Agentes do Bope ganham capacete com tecnologia de resfriamento cerebral

05, setembro, 2012 por admin

Após 20 anos de pesquisa acadêmica, os policiais militares do Batalhão de Operações Especiais (Bope), do Rio, passarão a utilizar em breve capacetes com tecnologia de resfriamento cerebral, cuja tecnologia está sendo aprimorada pelo neurocientista Renato Rozental.

Segundo o governo do Estado do Rio de Janeiro, o pesquisador elaborou um protótipo capaz de impedir que as lesões no cerébro aumentem, o que garante mais tempo para transferência e socorro adequado de um policial atingido em confronto.

O dispositivo seria ativado pelo militar que estivesse mais próximo ao colega ferido. O acionamento faz com que gases sejam injetados em válvulas que resfriam o cérebro, diminuindo a pressão intracraniana. “É como se colocássemos gelo no local da lesão, impedindo a propagação do edema”, explicou Rozental.
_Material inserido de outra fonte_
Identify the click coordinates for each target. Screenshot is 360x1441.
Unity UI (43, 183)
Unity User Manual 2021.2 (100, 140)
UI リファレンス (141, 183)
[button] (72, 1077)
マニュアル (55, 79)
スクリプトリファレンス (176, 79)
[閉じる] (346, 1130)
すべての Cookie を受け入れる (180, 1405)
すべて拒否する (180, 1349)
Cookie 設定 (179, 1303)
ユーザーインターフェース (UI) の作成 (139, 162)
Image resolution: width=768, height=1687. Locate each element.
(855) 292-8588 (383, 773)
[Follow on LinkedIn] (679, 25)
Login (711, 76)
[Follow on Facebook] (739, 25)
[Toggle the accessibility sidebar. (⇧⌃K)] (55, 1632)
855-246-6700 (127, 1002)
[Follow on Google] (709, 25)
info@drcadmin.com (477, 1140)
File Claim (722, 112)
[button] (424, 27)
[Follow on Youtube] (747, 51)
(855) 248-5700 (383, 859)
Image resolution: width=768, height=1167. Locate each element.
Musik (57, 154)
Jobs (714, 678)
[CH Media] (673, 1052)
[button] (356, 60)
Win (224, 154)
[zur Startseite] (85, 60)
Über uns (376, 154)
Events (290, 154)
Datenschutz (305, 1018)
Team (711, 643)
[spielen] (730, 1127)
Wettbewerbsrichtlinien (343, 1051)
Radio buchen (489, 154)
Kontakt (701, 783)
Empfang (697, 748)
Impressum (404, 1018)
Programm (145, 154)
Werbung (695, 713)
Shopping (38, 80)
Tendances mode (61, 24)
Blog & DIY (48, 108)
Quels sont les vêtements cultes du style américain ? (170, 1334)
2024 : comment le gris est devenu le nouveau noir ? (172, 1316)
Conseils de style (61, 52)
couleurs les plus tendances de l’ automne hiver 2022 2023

O projeto foi viabilizado através de um acordo de cooperação técnico-científica, assinado entre o comando da Polícia Militar e a Fundação de Amparo à Pesquisa do Estado do Rio de Janeiro (Faperj), ligada à Secretaria Estadual de Ciência e Tecnologia. Cerca de R$ 450 mil foram investidos pela Faperj.

De acordo com a PM, os capacetes passarão por uma fase de testes para chegar à definição de qual será o melhor protótipo para os homens do Bope.

“Precisarei de cerca de um ano para fazer simulações e chegar ao melhor protótipo para, depois, executá-lo. Esse processo é custoso. Depois que ele estiver definido, fica mais fácil reproduzi-lo”, afirmou Rozental.

O neurocientista negocia também com o Ministério da Saúde e Ministério da Defesa um acordo para produzir toucas com o mesmo dispositivo de resfriamento, porém mais flexíveis, que serão utilizadas em vítimas de acidentes em que ocorra traumatismo cranioencefálico (TCE). Rozental deseja ainda conseguir incentivos para que o dispositivo esteja disponível em ambulâncias do Samu.

“Com a aproximação dos grandes jogos que serão realizados no Rio, teremos uma população maior de motociclistas, ciclistas e policiais que poderão estar mais protegidos com o uso do capacete. O objetivo da ação é melhorar o atendimento imediato, reduzindo os custos e reintegrando mais rapidamente os pacientes acidentados com traumatismo cranioencefálico”, defendeu o pesquisador.